# My dvd burner is not detecting any disk



## Purelink9 (May 12, 2009)

I was burning a dvd rw double layer disk using imgburn and at 2x speed and it froze at 6% then i moved it (my computer sucks it's slow as hell) and my computer froze so i let it sit for 2 hrs and it is still frozen so i try to shut it off and nothing happens so i unplug my computer ( sometime my computer doesn't shut off the right way) so I restart my computer take out the unfinished disk throw it away and then I put a new one and the write button doesn't appear I look down on the bottom and it says device not ready ( logical unit is in process of becoming ready) I give it a long time then 10 minutes later it says medium not present (tray closed ) I'm guessing it's not detecting disk . So I try using other disk and same things it doesn't even detect Cd's also I try clone CD and it pretty much says the same thing. Also on my computer when I click on my drive it says please insert CD.

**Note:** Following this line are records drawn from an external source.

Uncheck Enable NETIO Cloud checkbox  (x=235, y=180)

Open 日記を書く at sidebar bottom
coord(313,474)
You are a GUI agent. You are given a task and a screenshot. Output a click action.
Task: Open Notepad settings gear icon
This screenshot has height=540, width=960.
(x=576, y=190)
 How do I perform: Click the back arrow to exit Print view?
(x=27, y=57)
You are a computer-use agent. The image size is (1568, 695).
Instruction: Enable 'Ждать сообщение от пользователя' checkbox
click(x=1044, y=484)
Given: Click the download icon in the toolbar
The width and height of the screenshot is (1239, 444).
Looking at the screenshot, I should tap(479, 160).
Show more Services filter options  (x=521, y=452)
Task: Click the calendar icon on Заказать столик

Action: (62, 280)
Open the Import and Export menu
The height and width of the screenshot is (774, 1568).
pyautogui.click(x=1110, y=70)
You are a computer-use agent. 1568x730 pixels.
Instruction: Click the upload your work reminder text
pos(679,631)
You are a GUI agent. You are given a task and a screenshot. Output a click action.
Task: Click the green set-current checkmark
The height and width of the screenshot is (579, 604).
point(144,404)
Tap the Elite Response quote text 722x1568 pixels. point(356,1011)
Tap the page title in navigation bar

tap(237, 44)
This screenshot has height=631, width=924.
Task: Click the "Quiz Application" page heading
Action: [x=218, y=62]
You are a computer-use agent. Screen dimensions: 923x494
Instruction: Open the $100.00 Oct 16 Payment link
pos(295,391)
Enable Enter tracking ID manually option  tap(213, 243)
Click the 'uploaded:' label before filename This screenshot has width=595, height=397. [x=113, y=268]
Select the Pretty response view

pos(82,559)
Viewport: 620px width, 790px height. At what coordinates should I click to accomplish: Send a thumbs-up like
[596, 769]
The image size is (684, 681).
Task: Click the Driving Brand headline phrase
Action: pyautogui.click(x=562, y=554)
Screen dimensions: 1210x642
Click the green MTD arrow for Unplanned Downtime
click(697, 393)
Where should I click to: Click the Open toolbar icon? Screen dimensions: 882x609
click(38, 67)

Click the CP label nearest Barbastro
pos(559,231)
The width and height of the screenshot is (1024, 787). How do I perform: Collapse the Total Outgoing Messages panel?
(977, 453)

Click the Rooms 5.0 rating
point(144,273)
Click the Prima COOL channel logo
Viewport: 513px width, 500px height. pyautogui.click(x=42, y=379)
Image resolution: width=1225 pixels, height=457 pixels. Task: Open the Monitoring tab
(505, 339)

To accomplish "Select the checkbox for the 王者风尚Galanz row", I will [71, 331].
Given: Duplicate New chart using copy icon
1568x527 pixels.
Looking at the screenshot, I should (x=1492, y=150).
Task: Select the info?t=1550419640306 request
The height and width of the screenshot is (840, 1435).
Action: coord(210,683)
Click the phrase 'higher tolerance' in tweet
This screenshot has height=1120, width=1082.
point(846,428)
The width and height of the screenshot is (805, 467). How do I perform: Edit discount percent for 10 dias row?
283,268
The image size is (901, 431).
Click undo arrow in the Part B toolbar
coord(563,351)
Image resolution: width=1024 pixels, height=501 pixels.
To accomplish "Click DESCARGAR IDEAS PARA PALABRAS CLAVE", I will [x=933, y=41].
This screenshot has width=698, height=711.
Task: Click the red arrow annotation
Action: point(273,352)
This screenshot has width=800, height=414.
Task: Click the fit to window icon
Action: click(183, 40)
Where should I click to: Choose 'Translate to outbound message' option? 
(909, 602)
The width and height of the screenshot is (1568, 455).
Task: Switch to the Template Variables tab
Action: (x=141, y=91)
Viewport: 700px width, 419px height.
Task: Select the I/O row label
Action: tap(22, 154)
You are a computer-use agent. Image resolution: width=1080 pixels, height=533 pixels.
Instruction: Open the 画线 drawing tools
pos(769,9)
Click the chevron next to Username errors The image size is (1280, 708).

My dvd rw dl drive is a TSSTCorp TS-H653N and i burned multiple dvd rw dl disk before and the disk worked perfectly. Can some on help me out, becuase the manufacters are going to take upt to 2-3 weeks to return it.


----------



## rupertbear (Jun 13, 2009)

Try to upgrade the firmware of your burner from its manufacturer website. Save the installer then install it to your computer. If this doesn't work try to replace the cable of your burner. This might help you in this issue.

____________________________________
Video Games Hint, Laptop Buying Tips


----------



## Aastii (Jun 13, 2009)

is the drive showing in my computer and/or device manager?


----------